Sorry about the eye staring back at you, but it goes to a bigger point about the use of glitter makeup in portraits and other studio photography.

First, understanding why people use glitter and shine makeup was something that took research.  Not because I didn’t know what it was, but because I wasn’t sure how it is used for a lot of things.  An eye, after all, is a very small part of the human face and a much smaller portion of the human body.  And yet, we spend so much time staring straight into it.

Glitter makeup is used by cheerleaders, gymnasts, dancers, stage performers and more.  They tend to bring your focus back to the eye, the face, which is where human drama is created for whatever performance is taking place.  A glittery toe, for instance, does not evoke near the emotion of intensity that can be generated in an instant by the face (a combination of eyes, eyebrows, mouth, jaw, posture, and angle).

But, it doesn’t do well with studio flash and closeup photography.  Here’s why.

Studio photography typically relies on flash.  Studio flash, momentarily, is very bright.  But that much brightness is utilized by the camera to capture all the significant detail of the face (especially) of the subject.  But since it IS a bright light, it also does a lot of reflecting.  As you can see, it’s reflecting off the subject’s eye quite clearly.  But it is also reflecting, in a different way, off the skin around the eye where the glitter makeup has been used.

The result is thousands of tiny speckles.  Some are so tightly grouped together that they appear as one giant reflection.  And although they truly are thousands of tiny mirrors reflecting the light, they also completely distract from the skin’s natural tons and colors.  Skin is beautiful, translucent and an essential element in the consistency of the face.  Glitter makeup almost completely destroys the skin’s color and translucence.  It leaves only a shine.

The outcome is what you see.  Now, this is a very very very tight crop on a recent subject’s eye.  I hope that’s it’s tight enough that you cannot identify the subject, but so that you can see why studio photographers often warn against using glittler makeup.

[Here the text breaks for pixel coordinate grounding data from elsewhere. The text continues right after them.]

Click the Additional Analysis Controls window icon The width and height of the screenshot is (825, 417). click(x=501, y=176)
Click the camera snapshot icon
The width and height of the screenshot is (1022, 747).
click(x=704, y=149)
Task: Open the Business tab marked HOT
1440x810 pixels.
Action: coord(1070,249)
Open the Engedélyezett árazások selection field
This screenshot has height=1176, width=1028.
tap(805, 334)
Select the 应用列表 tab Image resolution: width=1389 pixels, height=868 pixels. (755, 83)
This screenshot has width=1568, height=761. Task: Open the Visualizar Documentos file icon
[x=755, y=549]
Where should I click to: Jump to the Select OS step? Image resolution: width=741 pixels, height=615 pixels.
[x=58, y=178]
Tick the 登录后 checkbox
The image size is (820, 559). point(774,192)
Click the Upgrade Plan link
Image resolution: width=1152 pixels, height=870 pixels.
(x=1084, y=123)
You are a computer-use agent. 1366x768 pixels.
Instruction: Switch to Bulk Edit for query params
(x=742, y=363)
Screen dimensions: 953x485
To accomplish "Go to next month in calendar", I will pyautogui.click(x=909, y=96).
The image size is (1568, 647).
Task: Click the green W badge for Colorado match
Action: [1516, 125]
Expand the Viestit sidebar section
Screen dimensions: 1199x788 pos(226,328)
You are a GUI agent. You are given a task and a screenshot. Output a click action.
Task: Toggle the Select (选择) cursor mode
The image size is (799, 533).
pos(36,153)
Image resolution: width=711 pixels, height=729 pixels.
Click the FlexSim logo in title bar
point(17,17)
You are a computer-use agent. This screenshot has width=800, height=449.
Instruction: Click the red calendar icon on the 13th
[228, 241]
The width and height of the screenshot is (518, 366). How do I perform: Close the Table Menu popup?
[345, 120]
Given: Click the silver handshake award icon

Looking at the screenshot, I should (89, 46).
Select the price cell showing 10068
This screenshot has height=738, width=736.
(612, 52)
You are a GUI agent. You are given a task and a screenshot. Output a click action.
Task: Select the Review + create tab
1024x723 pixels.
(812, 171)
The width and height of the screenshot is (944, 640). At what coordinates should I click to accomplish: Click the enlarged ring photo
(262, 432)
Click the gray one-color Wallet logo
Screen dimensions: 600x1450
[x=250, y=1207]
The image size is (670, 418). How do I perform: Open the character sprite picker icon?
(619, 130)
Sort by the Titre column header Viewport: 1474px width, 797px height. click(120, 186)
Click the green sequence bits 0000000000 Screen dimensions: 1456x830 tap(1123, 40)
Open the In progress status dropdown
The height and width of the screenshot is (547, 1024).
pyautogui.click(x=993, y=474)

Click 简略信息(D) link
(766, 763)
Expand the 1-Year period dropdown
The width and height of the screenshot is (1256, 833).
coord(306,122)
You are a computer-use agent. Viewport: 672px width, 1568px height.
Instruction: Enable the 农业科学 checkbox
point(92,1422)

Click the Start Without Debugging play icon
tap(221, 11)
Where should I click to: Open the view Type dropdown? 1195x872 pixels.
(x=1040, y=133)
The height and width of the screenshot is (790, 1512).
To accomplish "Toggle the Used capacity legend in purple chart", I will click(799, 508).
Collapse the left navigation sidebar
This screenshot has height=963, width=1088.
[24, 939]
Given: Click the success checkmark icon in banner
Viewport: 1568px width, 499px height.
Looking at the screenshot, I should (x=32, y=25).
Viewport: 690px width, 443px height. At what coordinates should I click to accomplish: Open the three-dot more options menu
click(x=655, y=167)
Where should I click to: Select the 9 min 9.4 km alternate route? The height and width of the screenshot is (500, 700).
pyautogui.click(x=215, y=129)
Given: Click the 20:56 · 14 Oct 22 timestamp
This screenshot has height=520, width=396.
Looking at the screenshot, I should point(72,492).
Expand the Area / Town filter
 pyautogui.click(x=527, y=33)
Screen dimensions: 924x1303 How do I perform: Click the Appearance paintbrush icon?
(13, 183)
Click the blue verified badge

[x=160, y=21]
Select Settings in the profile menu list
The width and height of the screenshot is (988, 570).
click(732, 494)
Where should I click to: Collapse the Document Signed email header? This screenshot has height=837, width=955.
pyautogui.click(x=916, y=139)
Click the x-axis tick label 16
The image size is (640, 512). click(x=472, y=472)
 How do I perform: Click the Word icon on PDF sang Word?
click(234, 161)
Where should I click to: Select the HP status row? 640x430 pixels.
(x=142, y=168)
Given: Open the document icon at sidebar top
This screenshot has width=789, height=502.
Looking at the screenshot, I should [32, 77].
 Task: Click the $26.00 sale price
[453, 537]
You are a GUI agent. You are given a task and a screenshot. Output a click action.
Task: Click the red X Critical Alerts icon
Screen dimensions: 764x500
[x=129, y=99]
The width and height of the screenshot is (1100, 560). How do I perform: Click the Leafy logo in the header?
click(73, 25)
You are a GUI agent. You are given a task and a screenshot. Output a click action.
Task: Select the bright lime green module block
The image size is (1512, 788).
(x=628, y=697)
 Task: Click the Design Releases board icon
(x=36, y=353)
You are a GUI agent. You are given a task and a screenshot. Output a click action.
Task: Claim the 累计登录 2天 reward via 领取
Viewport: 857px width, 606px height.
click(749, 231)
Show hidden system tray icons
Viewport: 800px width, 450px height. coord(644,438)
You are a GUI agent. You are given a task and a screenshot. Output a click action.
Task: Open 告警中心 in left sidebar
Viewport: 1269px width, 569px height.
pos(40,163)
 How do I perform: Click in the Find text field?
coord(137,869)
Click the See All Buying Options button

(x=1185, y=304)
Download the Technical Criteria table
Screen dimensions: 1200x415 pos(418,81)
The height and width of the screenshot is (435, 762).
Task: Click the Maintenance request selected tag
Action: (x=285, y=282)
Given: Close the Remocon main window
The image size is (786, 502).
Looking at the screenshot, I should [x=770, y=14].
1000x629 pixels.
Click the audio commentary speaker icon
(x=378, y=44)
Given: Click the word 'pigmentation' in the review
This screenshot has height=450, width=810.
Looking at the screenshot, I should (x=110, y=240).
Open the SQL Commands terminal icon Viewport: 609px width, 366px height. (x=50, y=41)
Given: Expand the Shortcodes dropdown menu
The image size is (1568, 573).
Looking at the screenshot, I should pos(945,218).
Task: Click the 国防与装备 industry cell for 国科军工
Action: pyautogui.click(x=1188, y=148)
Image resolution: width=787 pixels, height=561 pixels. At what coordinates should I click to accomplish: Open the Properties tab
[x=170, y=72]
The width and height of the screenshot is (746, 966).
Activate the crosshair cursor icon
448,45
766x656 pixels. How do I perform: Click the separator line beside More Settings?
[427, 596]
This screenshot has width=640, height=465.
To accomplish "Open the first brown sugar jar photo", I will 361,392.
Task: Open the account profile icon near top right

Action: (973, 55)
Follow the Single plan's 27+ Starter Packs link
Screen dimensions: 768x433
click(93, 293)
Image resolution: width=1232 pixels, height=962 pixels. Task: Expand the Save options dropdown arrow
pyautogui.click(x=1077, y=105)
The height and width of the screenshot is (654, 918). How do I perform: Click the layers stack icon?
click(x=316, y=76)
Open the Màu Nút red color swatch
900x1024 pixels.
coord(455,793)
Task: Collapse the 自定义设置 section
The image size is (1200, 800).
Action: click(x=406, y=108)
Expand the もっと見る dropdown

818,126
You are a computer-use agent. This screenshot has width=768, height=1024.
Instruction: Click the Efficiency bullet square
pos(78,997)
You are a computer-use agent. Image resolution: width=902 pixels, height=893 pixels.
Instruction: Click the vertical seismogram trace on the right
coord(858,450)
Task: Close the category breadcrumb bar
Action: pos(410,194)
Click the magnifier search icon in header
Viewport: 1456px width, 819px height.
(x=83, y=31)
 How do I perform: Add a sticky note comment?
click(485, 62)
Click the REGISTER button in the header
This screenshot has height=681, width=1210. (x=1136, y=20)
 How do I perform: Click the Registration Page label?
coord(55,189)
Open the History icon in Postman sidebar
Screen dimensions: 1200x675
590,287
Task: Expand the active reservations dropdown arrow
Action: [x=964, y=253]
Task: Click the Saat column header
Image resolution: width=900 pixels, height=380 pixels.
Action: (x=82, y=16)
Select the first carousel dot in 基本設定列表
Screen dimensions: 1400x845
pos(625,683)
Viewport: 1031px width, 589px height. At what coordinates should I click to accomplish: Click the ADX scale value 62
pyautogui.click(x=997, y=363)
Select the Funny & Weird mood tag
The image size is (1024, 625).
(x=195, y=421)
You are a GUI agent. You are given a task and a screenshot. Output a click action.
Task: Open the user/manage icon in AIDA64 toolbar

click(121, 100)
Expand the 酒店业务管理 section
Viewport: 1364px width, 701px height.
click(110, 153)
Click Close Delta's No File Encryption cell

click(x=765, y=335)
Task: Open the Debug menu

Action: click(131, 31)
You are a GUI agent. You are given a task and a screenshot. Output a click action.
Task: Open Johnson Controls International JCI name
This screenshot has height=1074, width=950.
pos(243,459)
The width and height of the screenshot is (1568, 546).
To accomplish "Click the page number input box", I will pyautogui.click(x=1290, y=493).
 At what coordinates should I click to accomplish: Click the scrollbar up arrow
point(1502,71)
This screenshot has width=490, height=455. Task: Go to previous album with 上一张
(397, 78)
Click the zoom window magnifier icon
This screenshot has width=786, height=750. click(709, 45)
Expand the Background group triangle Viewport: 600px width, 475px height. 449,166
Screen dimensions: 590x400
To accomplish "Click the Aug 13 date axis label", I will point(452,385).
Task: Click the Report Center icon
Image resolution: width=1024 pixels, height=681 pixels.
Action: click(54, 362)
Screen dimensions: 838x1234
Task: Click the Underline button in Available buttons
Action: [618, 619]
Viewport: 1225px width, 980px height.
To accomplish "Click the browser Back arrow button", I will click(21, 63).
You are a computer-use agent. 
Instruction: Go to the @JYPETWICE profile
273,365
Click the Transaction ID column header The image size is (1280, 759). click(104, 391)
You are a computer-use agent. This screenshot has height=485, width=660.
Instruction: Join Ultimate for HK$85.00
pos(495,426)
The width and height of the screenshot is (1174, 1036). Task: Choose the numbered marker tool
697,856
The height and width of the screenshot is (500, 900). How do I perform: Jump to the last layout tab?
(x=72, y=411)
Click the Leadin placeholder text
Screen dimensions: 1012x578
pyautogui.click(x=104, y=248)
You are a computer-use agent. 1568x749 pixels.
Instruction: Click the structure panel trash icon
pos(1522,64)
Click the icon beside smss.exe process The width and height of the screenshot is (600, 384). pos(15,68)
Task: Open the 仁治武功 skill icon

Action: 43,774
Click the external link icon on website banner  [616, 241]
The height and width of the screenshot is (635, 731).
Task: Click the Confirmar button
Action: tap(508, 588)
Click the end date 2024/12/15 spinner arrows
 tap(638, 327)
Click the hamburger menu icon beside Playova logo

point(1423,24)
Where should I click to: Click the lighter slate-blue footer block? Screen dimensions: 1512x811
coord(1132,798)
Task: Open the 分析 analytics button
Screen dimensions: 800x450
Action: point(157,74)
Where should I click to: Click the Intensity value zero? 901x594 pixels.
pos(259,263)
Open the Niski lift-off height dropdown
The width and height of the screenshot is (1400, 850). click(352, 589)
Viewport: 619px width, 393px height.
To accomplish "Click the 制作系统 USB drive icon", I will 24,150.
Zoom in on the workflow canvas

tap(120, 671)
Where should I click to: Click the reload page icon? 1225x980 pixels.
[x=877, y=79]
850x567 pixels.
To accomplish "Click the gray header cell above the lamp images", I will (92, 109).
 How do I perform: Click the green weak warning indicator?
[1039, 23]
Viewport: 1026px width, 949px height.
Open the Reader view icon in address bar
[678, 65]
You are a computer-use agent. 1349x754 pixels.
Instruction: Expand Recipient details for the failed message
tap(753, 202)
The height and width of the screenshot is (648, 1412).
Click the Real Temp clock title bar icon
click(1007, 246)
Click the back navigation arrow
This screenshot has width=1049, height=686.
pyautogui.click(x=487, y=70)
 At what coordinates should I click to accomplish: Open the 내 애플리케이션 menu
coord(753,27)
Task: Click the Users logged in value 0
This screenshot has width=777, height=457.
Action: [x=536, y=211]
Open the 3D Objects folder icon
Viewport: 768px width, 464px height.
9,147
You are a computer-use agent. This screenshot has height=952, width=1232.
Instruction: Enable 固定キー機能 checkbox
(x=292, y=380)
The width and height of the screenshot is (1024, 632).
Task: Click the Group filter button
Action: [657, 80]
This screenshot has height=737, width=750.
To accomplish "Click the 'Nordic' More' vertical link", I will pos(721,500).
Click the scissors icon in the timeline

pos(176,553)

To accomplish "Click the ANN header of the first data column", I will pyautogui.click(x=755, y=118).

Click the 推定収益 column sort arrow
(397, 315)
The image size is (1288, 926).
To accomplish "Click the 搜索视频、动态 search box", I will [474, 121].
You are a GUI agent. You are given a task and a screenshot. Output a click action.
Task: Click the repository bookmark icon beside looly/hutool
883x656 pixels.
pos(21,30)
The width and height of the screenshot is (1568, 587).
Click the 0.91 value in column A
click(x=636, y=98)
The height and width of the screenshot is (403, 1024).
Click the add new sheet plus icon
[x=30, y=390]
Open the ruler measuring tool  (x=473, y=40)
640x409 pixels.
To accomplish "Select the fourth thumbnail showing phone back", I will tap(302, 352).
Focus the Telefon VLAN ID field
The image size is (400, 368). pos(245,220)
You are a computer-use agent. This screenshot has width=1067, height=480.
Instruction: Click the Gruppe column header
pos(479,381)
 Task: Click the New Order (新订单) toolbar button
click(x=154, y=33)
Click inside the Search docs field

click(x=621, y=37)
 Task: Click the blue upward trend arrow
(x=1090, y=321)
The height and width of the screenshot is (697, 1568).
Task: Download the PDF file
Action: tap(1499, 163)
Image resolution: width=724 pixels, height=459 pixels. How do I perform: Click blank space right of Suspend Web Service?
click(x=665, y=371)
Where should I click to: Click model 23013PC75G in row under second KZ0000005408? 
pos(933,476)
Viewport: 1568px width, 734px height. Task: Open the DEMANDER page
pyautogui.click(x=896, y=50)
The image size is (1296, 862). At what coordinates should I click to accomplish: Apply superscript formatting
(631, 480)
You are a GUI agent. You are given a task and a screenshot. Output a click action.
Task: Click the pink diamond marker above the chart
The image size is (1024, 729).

Many “natural light” (I still don’t know what this phrase actually means -isn’t all light natural?) photographers may want to start warning their subjects that glitter makeup adds considerably to the amount of retouching that needs to be done to maintain a good “flow” in the skin.  Right now, if I hadn’t said something about glitter makeup, it could easily be perceved as sweat, oil, or something else.

Any questions?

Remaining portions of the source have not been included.